After the 1933 season, Renner developed appendicitis and was again forced to leave school. By the fall of 1934, most of the players with whom Renner had entered the university in 1930 (Herman Everhardus, Chuck Bernard, and Whitey Wistert) had graduated. Renner returned to Ann Arbor in September 1934 and was expected, finally, to be Michigan's starting quarterback. Michigan's offense in 1934 was sometimes referred to as "Punt, Pass and Prayer." A September 1934 newspaper story described Renner's role in the system:"A punt, a pass and a prayer. By Harry Kipke's own words, that's all they have over there. But when it's a Regeczi punting, a Renner passing, and a typical Michigan squad of good ends, good tackles, good guards, and a great center 'preying', how are you going to stop them?"

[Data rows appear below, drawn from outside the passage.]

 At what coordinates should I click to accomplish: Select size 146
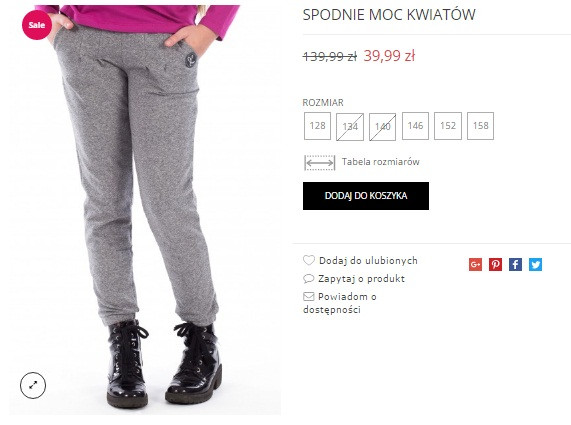click(415, 126)
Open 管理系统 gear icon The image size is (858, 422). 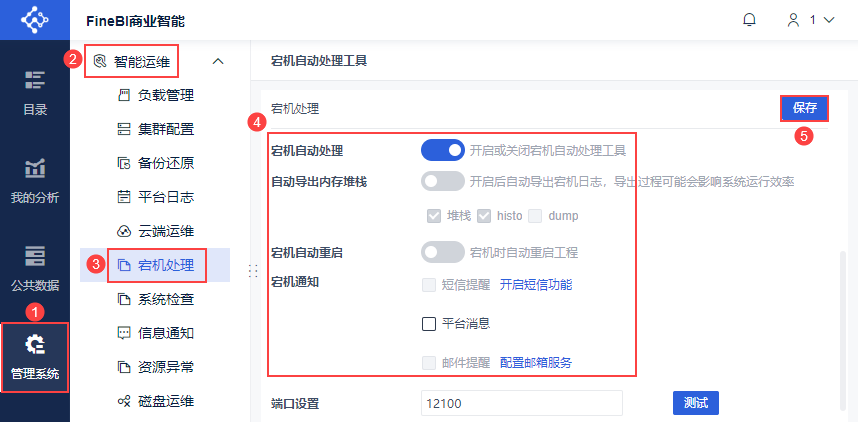[x=35, y=346]
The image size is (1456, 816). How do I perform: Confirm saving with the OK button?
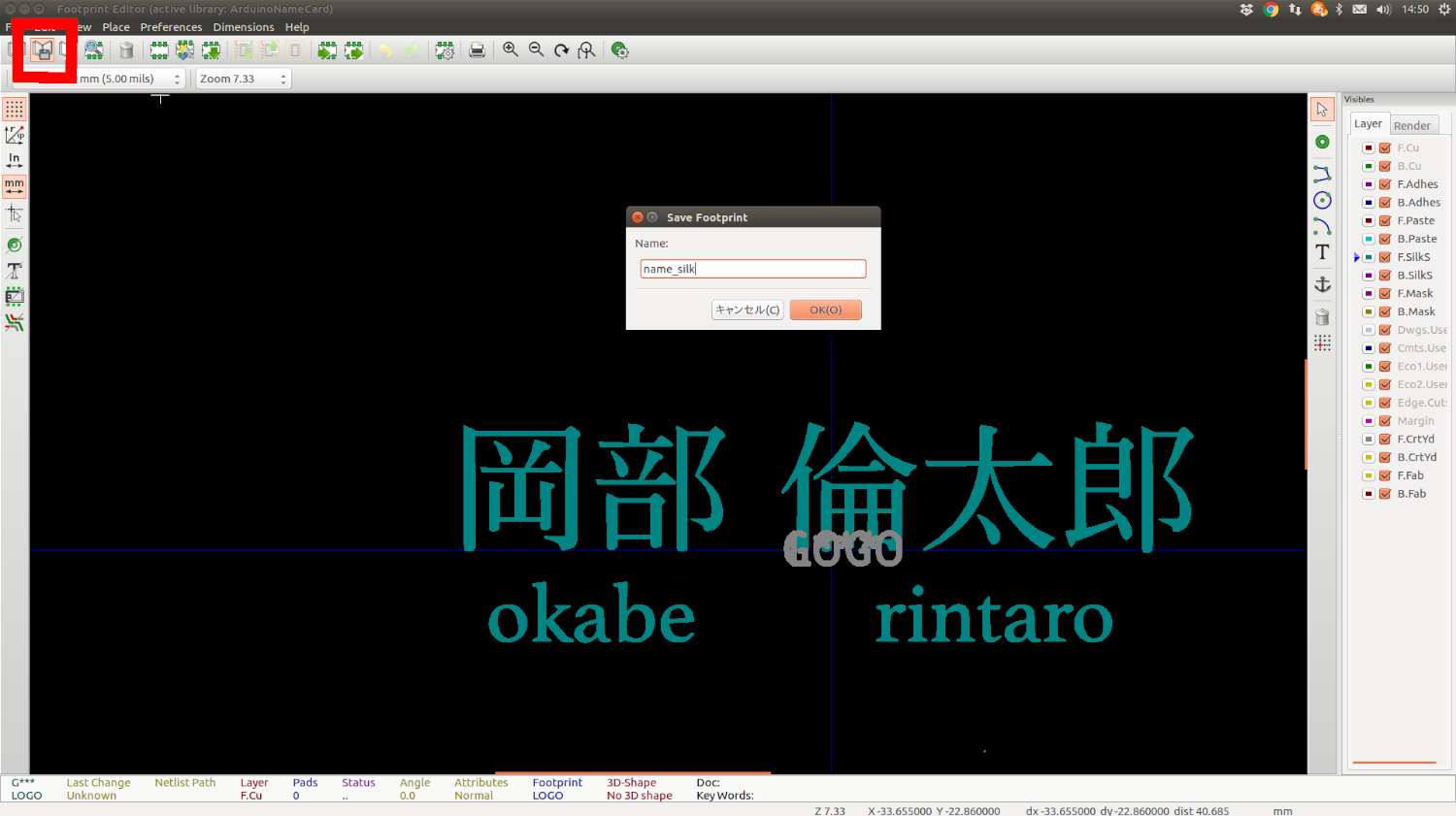pyautogui.click(x=824, y=310)
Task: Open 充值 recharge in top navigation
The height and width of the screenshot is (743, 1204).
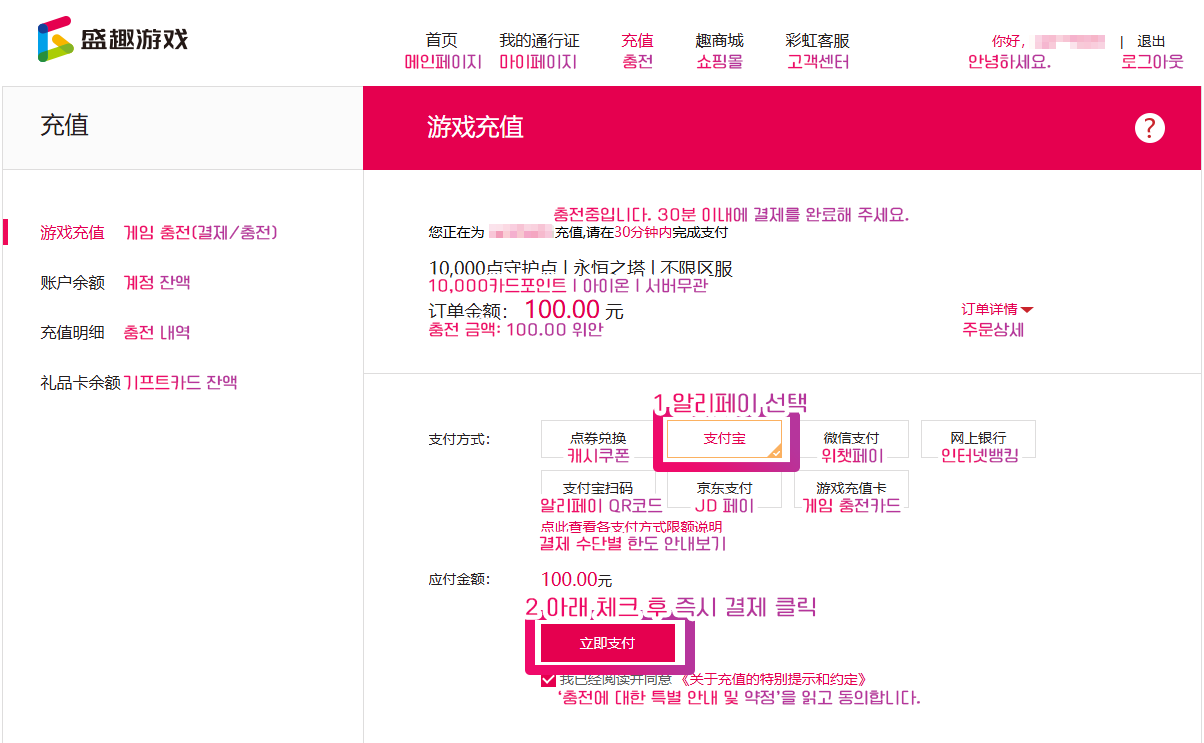Action: pos(637,41)
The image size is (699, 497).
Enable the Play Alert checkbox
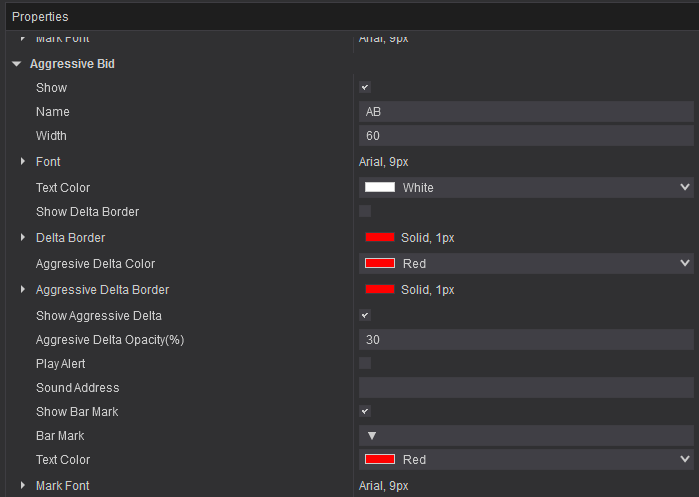tap(365, 363)
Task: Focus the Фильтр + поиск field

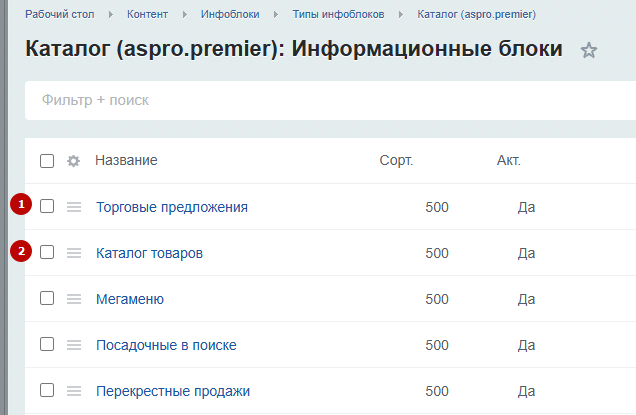Action: point(330,100)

However, Renner broke his ankle during the first Saturday practice scrimmage in the fall of 1934 and was unable to play in any games that year. Renner's repeated injuries and illnesses won the nickname "Hard Luck Bill." Renner was teammates with John Regeczi and Gerald Ford, who later served as the U.S. President, on the Michigan teams from 1932 to 1934. In a 1994 interview, Ford described the impact on the 1934 team of losing Renner to injury:"In '32 and '33, we were undefeated, and then in '34 we had a tough, tough year. In those years, our offense was called a punt, a pass, and a prayer. We had an outstanding passer, Bill Renner, who broke an ankle before the season started. Our punter, John Regeczi, was the greatest college punter I ever saw and he ruined his knee. All we had left was the prayer."
The 1934 team finished with a 1–7 record. Ford was selected as the Most Valuable Player on the 1934 team.

===1935 season===
Despite the fact that he was unable to play a minute of football in 1934, the Michigan team voted at the end of 1934 season to make Renner the captain of the 1935 team. During the 1935 season, Renner was Michigan's starting quarterback for all eight of its games. With Renner as captain, the team got off to a 4–1 start but finished the season with three straight losses (to Illinois, Minnesota and Ohio State) in which the Wolverines were unable to score a point.

==Coach==
In 1936, Renner was hired as an assistant football coach under head coach Ducky Pond at Yale University. Renner was responsible for coaching Yale's backs in passing and kicking. In 1937, Renner and his former Michigan teammate Gerald Ford were charged with coaching Yale's junior varsity football team.

Renner married Leah Margaret "Marnie" McKelvey on August 12, 1939. A resident of Bronxville, New York, Renner died of a cerebral hemorrhage on July 5, 1969.